When we fell in the garden, paradise was lost and could never be regained through any of our efforts. It is not that we don’t try. … Even the Christian sometimes passes into that dangerous sin of building a home for himself in this world. … Yet God has warned us never to be content here, nor to think of this unrestored place as home. … How does He point us in the direction of true paradise? He begins by showing us the hopelessness and emptiness of the place in which we live. Here in this fallen world there is no lasting joy or peace. We have tasted its finite pleasures, but they have left us miserable, lonely, and dissatisfied. Sin has corrupted everything. The city of man is collapsing and will be destroyed; hence, we are compelled to flee the wrath that is coming and to seek the restoration of God’s eternal home. … How does a Christian journey to the final paradise? Every day he wakes up in this world as a warrior pilgrim, fighting the temptations to root him here while pressing on to his eternal reward.

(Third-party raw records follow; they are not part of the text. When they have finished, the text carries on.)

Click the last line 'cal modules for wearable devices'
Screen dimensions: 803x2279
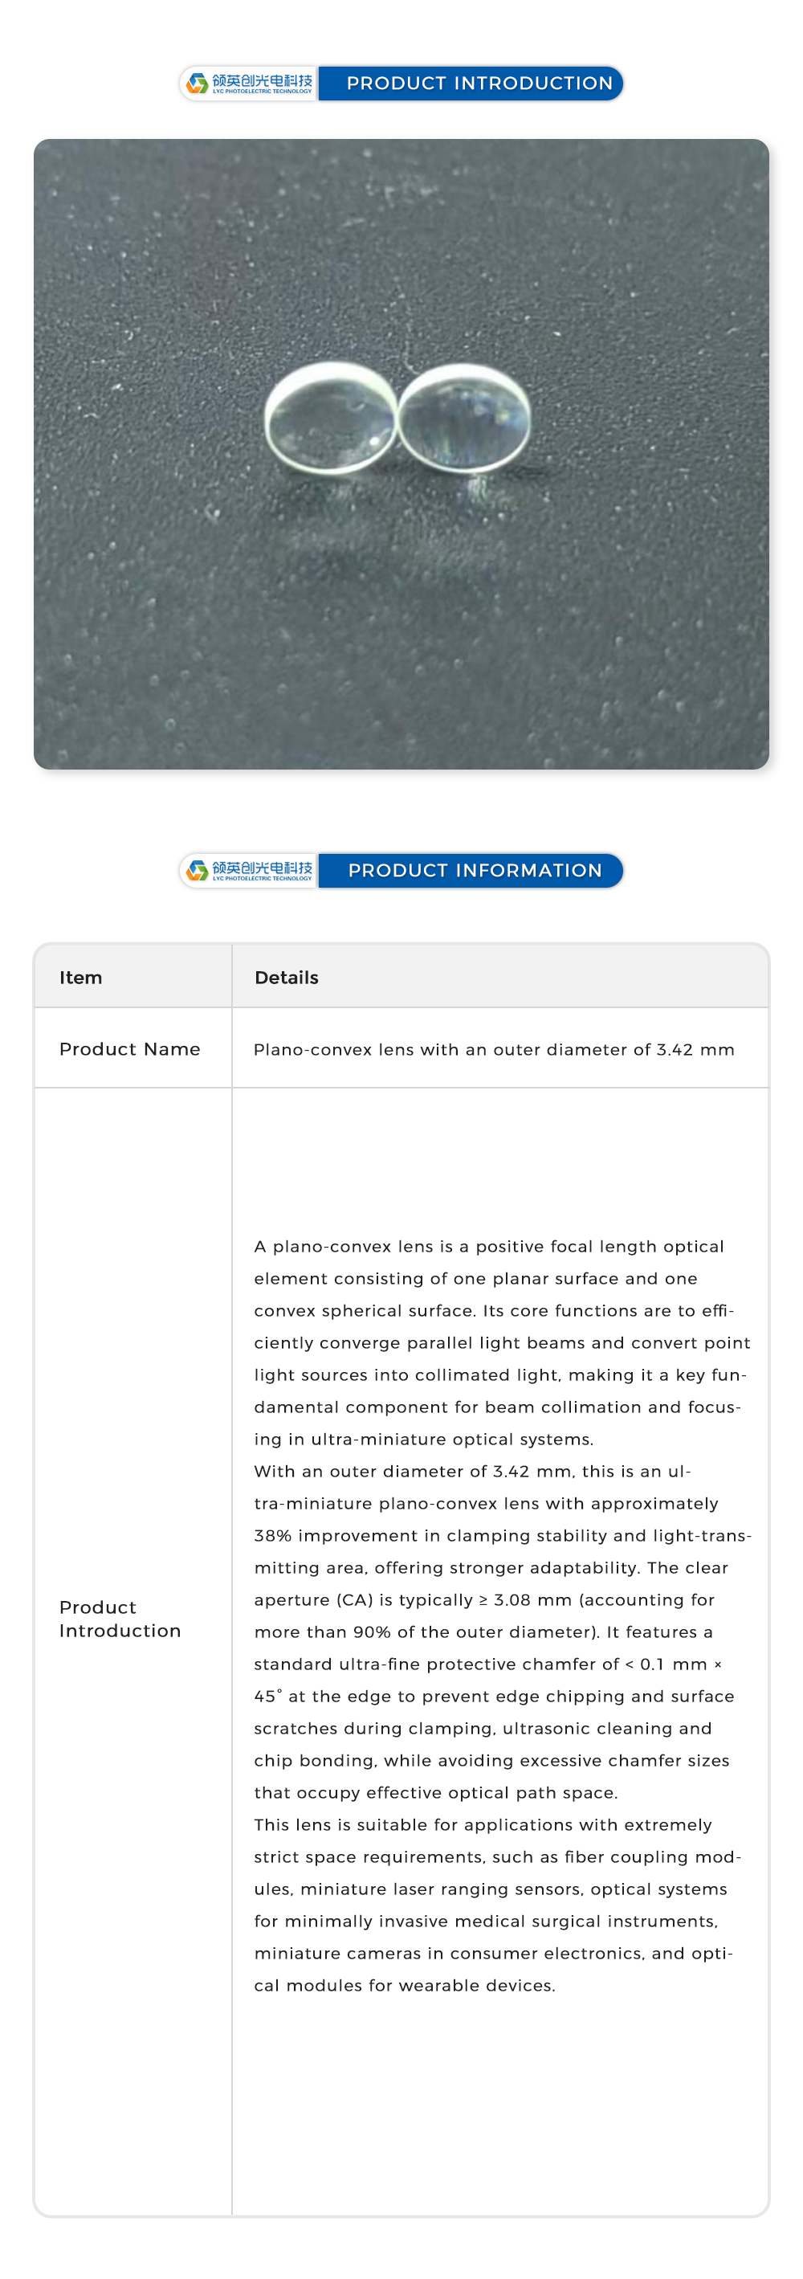coord(404,1985)
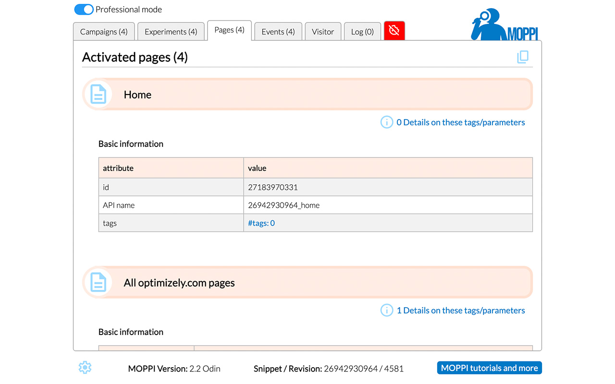This screenshot has width=615, height=384.
Task: Open the Visitor tab
Action: (x=323, y=31)
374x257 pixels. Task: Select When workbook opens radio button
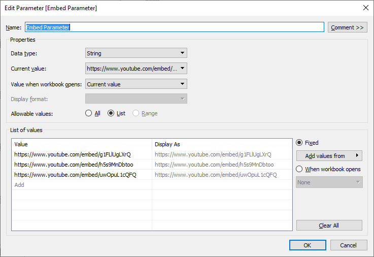click(299, 169)
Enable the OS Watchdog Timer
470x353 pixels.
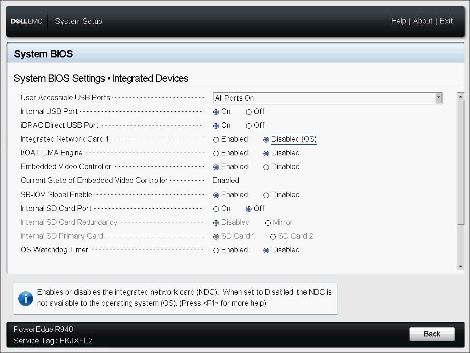pyautogui.click(x=216, y=250)
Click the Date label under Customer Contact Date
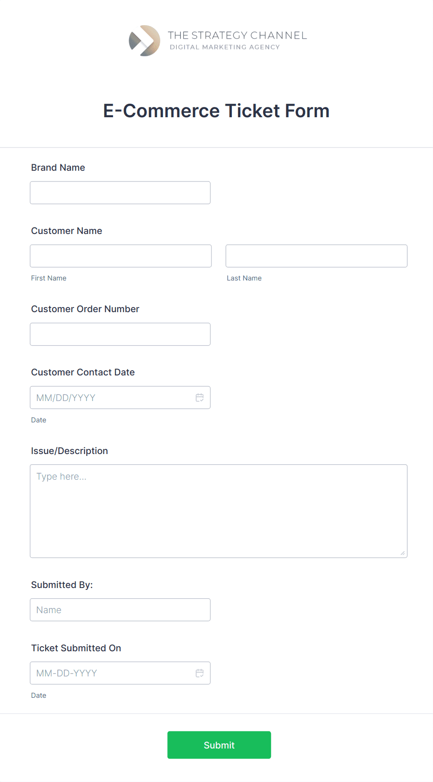433x782 pixels. point(39,420)
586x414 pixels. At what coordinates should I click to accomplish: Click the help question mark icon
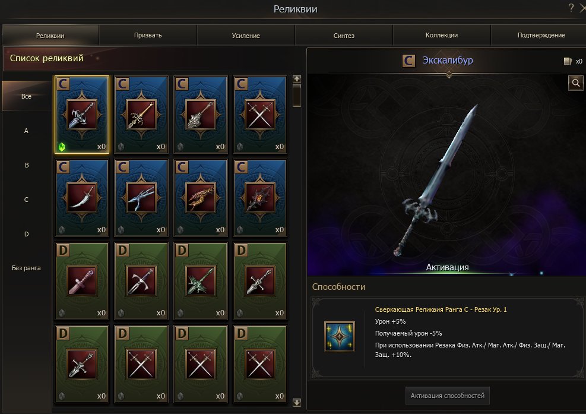(x=571, y=8)
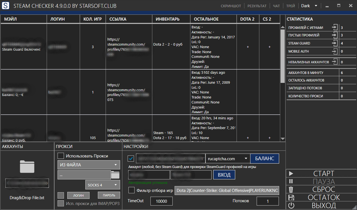The width and height of the screenshot is (357, 210).
Task: Click the export icon beside ПУСТЫХ ПРОФИЛЕЙ
Action: point(335,35)
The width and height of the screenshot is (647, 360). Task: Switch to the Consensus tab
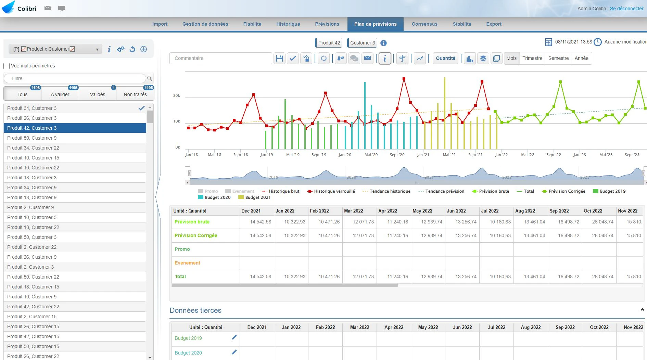(424, 24)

On this voyage, he draws close to his Savior through prayer and Scripture. He dresses himself with the armor of God in order to face his conflicts. He finds fellow pilgrims who are heading in the same direction and loves their fellowship along the way. He keeps his eyes on the eternal and does not become trapped in the finite. He takes the members of his body and uses them for righteousness. Though he sees life decaying all around him, including his own mortal body, he has the hope of resurrection and life in the new heavens and earth. Here he finds everything changing. Friends pass away, circumstances make life unpredictable. Yet in himself he sees the seed of new life springing up in hope. He stores up treasures in that paradise that will never rust or decay. In essence, he lives here in this finite world as if he were already living in that holy paradise. His blessed Savior gives him a foretaste of what is to come, a peace that passes understanding, a joy that does not fade, and a love that is eternal. …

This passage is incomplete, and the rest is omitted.